Nothing in hurling tastes as sweet as putting one of the "Big Three" away and Clare were on a sugar-high. Cork were being nailed into their box and dispatched as a team to the great yonder. We looked at each other at half-time as they trudged off. We had used up our ration of hyperbole on Cork versus Galway. It wouldn't be needed today.
"We knew we were under pressure," said John Gardiner with flat understatement afterwards. "We came in after a tough game last week and we knew today would be difficult. We expected to be flat in the first half. You can't be producing games like last week, week in, week out. Obviously we were disappointed with the lead we gave away and the sort of scores in the first half. Our intensity wasn't great."

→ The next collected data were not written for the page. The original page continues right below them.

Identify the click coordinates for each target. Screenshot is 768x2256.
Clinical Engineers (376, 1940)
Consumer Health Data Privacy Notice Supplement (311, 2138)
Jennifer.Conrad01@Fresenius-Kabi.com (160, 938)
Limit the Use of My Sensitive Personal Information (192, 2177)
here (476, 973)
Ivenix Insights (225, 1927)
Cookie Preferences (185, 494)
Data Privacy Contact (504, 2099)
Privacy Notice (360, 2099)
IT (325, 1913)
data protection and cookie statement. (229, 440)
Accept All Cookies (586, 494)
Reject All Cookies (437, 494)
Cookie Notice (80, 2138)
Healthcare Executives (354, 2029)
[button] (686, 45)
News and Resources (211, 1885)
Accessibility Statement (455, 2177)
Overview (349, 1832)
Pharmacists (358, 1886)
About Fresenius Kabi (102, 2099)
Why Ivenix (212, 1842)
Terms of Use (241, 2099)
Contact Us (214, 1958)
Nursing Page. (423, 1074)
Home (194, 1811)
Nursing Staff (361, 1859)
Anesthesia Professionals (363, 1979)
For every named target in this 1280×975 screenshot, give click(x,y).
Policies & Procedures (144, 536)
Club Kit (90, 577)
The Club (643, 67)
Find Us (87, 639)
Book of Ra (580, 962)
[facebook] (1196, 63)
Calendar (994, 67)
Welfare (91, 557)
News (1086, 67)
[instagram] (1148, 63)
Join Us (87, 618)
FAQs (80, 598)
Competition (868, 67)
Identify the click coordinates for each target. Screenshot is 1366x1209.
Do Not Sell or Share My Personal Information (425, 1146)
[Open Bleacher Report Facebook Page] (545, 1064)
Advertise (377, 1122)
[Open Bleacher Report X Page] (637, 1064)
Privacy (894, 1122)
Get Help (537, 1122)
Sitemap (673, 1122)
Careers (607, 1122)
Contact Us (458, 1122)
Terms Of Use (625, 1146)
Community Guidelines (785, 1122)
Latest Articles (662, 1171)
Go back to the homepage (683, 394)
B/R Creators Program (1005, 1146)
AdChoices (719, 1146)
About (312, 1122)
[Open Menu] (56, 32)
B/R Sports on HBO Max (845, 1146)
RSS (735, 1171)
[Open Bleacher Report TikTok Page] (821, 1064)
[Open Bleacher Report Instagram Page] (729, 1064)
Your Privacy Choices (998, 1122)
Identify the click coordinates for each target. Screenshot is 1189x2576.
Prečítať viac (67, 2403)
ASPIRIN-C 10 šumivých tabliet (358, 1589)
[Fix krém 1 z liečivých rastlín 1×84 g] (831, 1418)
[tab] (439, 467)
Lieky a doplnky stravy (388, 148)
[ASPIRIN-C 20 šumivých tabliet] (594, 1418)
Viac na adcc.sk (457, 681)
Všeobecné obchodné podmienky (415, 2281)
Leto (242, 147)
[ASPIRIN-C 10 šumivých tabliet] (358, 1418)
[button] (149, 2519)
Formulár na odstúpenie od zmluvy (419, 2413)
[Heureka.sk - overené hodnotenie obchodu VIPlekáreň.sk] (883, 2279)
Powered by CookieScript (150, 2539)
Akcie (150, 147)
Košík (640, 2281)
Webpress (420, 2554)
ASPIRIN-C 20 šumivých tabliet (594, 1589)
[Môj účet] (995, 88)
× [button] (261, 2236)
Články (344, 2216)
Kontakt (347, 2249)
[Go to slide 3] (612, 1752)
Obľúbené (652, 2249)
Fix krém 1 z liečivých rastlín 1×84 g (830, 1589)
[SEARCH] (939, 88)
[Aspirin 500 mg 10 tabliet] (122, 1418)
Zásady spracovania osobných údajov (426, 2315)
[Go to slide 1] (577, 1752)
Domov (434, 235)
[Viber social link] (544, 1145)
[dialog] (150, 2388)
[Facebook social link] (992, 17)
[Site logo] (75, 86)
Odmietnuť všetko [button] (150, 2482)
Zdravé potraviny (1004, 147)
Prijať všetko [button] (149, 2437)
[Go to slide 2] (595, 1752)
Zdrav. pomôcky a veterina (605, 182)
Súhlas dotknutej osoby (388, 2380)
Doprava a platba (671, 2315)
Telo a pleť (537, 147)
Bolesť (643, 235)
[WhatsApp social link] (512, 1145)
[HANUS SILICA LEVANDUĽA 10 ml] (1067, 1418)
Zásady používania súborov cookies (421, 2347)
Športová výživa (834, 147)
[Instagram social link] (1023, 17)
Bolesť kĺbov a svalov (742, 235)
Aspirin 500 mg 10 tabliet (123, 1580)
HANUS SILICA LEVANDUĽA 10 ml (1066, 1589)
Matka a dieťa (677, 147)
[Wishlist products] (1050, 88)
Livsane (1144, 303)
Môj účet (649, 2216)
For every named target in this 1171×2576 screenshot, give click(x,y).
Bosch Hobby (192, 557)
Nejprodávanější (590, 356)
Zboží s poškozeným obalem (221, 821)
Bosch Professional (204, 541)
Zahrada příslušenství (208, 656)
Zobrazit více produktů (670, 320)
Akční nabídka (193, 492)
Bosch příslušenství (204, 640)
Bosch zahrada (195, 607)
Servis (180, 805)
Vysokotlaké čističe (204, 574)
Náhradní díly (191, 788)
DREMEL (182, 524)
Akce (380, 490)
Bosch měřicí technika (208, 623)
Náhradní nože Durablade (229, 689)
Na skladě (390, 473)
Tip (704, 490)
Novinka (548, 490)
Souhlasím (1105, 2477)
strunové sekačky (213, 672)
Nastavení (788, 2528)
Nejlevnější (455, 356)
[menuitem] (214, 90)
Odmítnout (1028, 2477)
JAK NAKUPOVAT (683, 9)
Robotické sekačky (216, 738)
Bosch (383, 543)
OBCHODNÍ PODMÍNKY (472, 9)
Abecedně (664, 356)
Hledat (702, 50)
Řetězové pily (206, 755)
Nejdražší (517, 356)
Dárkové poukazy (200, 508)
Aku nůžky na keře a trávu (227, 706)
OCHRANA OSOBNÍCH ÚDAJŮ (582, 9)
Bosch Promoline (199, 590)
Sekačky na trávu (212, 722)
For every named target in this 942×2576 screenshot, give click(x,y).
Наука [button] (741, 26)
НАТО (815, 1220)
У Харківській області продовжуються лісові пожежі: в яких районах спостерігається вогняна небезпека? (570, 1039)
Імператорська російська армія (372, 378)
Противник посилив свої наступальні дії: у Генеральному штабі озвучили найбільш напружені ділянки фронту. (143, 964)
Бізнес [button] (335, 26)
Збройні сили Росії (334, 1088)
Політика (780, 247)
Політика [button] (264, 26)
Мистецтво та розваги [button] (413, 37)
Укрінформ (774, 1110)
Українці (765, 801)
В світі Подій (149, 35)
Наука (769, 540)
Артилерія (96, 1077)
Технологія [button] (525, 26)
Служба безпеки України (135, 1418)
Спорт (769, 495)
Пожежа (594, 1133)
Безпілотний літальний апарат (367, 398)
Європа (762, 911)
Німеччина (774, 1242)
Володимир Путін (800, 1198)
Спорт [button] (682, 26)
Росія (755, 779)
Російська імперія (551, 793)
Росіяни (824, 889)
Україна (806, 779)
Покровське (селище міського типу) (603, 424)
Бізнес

So there they were. Flat and slow. On the edge. And yet you know the outcome. Like a weekly episode of your favourite cliffhanger, Cork dug into the heart of themselves and found something more.
They hauled Clare back to within a point early in the second half of the game, a Timmy McCarthy goal working as a tonic while things grew as desperate as a street-fight. And Clare took it and gave back more, pulling away, two points, three, four, five, their lead extended by means of a goal which should have broken Cork's spirit for good.
But Cork came back relentless as the tide. The Rock was hauled in to a sympathetic ovation and Kieran Murphy, his indirect replacement in a series of switches, celebrated his first touch with a goal. If Cork know one thing it is how to finish out. In the last quarter of an hour there were eight points scored and Cork had six of them. The old heroes worked the mojo too, Neil Ronan, in another of his cameos, stealing two, Ben O'Connor taking three.
When they beat Galway last week they danced a carnival. Yesterday Cork looked spent at the end. Their dressingroom silent as another afternoon of conflict with nature and age washed over them.
"We were talking in the dressingroom at half-time," said Gerald McCarthy, "and equated it to last Saturday at the same stage. We hadn't played. Our legs looked heavy and dead. We weren't reacting to breaking ball. We got a couple of quick points but couldn't shake them off. It was a very gutsy performance from Clare. When we came back so strong they pulled away again and pulled away to five points."
And that was it. Cork survive and their reward is to face Kilkenny in a couple of weeks' time. Back full circle to 1999 and the All -Ireland win which turned most of this team from boys to men.
On the other side of the draw, Waterford are still working their passage. Like Cork, they were casualties early in Munster but unlike Cork they took the gamble of making their manager walk the plank mid-season. The change of voice appears to be doing them good. Davy Fitzgerald supervised a famous victory yesterday.
Wexford came at Waterford with everything they had, and that amounts to a lot more than they are ever allowed show in Leinster finals. They hurled hard and freely but the experience which Waterford have accrued in a decade of close shaves and big adventures stood to them. They were four points up and lucky to be so at half -time but survived a late penalty to hang on for a one-point win.
A sad end to Wexford's season but a dignified one. "We hurled with composure for 70 minutes today," said John Meyler, their manager. "But at times we lacked a small bit of concentration distributing the ball out of the backs. Mullane and Dan (Shanahan) came alive today. I was hoping to God he wouldn't but Dan got a goal and a point. The last seven or eight years of playing Cork here in the Munster championship showed today for Waterford."
"Just a great day for Waterford hurling," said Fitzgerald, who brings his team in three weeks to face Tipperary, a foe he always loved to have in his sights as a player. Could this, of all years, be the one when Waterford make the promised land?